2023 NAIA baseball tournament
- Teams: 46
- Finals site: Harris Field; Lewiston, Idaho;
- Champions: Westmont (CA) (1st title)
- Winning coach: Tyler LaTorre
- MVP: Isaiah Thomas (Lewis–Clark State)

= 2023 NAIA baseball tournament =

The 2023 NAIA baseball tournament was the 66th edition of the NAIA baseball championship. The 46-team tournament began on May 15 with Opening Round games across ten different sites and concluded with the 2023 NAIA World Series in Lewiston, Idaho that began on May 26 and ended on June 2.

The Westmont (CA) defeated host Lewis–Clark State in a winner-take-all championship game 7–6 to capture their first national title in program history.

Lewis–Clark State's Isaiah Thomas won tournament MVP honors. Thomas became the first player since Oklahoma City's Chris Bradshaw in 1998 to win the tournament MVP on a non-championship winning team.
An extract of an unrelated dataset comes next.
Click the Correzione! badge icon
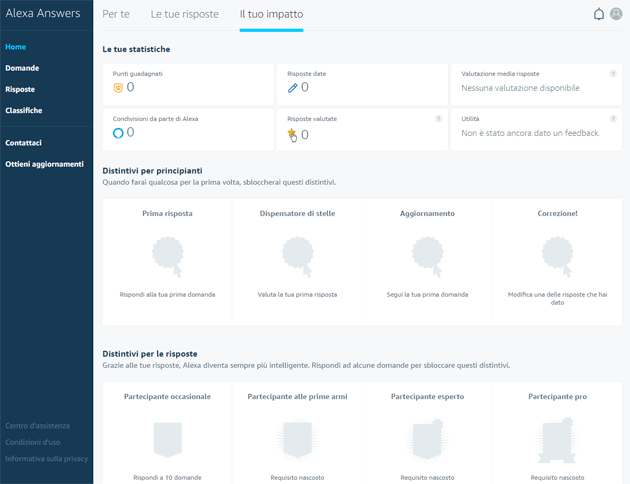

The 46 participating teams were selected from all eligible NAIA teams. The World Series host and 31 teams were awarded automatic bids as either champions and/or runners-up of their conferences, and 14 teams were selected at-large by the National Selection Committee. Teams were then placed into one of ten pre-determined Opening Round sites, with six sites consisting of five teams and four sites consisting of four teams, each of which is conducted via a double-elimination tournament. The winners of each of the Opening Round sites participated in the NAIA World Series.

==Tournament procedure==
A total of 46 teams entered the tournament, with Lewis–Clark State receiving an automatic bid into the Opening Round as World Series host. 31 automatic bids were determined by either winning their conference's regular season championship, conference tournament, and/or conference tournament runner-up. The other 14 bids were at-large, with selections determined by the NAIA Baseball National Selection Committee.

==Opening round hosts==
On May 1, the NAIA announced the ten opening round host sites, which were played from May 15–18.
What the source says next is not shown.